You sound like you are a very patient and compassionate husband. She is a very lucky lady and I think it is very possible your patience with pay off. Depression, especially depression as severe as you are describing, is debilitating. My 17 year old son suffers from depression. He takes medication and sees a psychiatrist weekly and still struggles. I don't think there is a minute in any day when he is not sad, it is just that some times, he is incredibly sad.

 

Does your wife take medication? Was her depression related to postpartum depression or did she just become depressed? If your wife is taking antidepressants, that can definitely effect her libido. The fact that she will kiss you and cuddle with you and be naked in front of you are definitely good signs. If she can get her depression under control and start to feel like herself again, it would make sense that intimacy would return. I can't give you a guarantee, but it sounds like you are doing all the right things. Since she is allowing some intimacy, perhaps she would be willing to allow you to give her a massage. No strings attached ;). Focus on making her feel good. Believe me she will appreciate this. The cuddling and kissing are both good too.

 

Question 2: As to this being the new normal, I would hope not. Like I said, if her depression improves, she will be more open to the intimacy. She is allowing more of that now.

 

Question 3: I think what you are doing sounds awesome. We should all try to keep ourselves attractive for our mates. It certainly helps us stay attracted to each other when our significant other is doing their best to look good. I like the fact that you said you and your wife are doing this together. Hopefully, you are taking walks together to help with this. Doing things together builds that intimacy you are wanting. The fact that you both are taking care of yourselves is a very good thing.

 

Question 4: It sounds like you are doing everything you can.
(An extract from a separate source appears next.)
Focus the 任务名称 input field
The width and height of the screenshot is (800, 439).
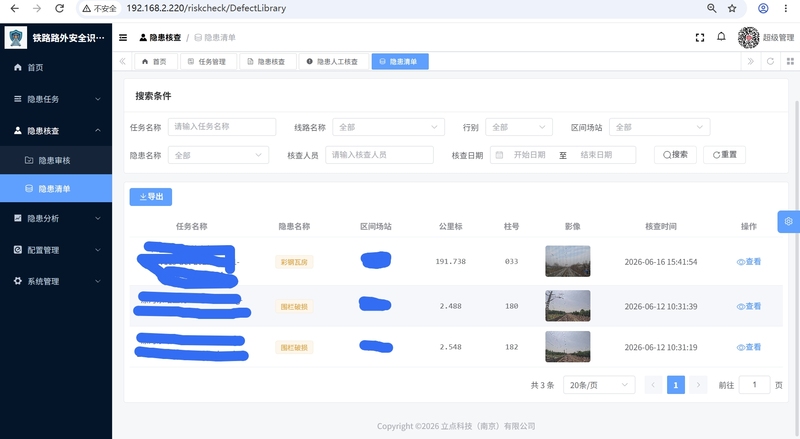222,127
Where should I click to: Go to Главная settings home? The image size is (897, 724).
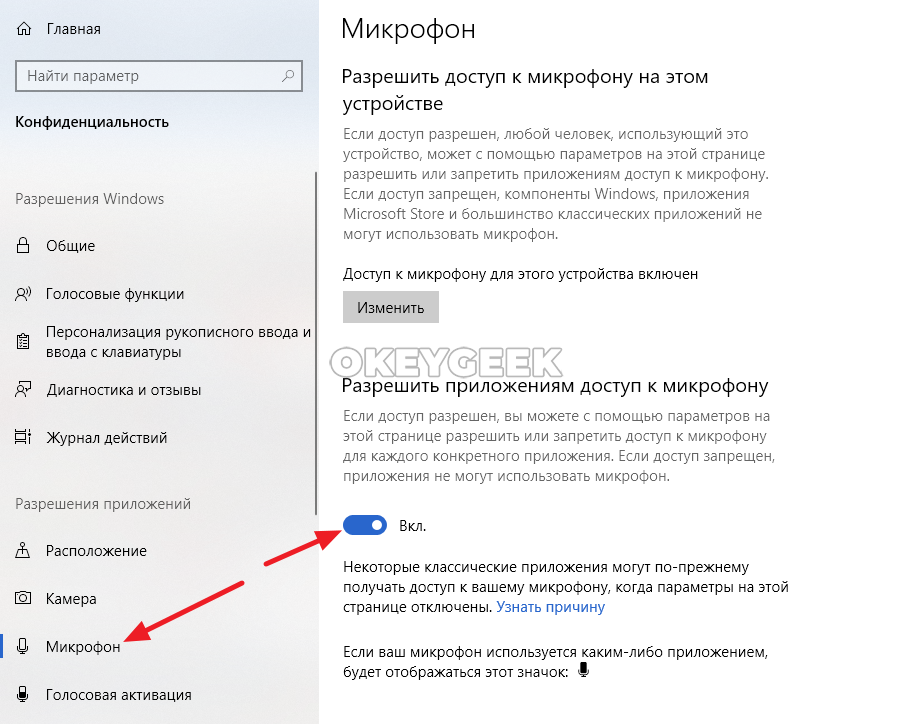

You have been patient, compassionate, caring, and understanding. I am sure she recognizes it and you are winning big brownie points. Keep being there for her. She is allowing more intimacy. Physical touch, cuddling are very important and you are doing that. Giving her a massage or even a foot rub can be a big turn on for a woman. The fact that you are willing to give and want to please her without really expecting more, is a big turn on. And staying fit and working on your appearance won't go unnoticed. ;)

 

Good luck. Living with someone with depression is not easy, especially when you are raising two small children and your partner is not herself. I really hope that she is able to get better and that therapy and/or medicine continue to help.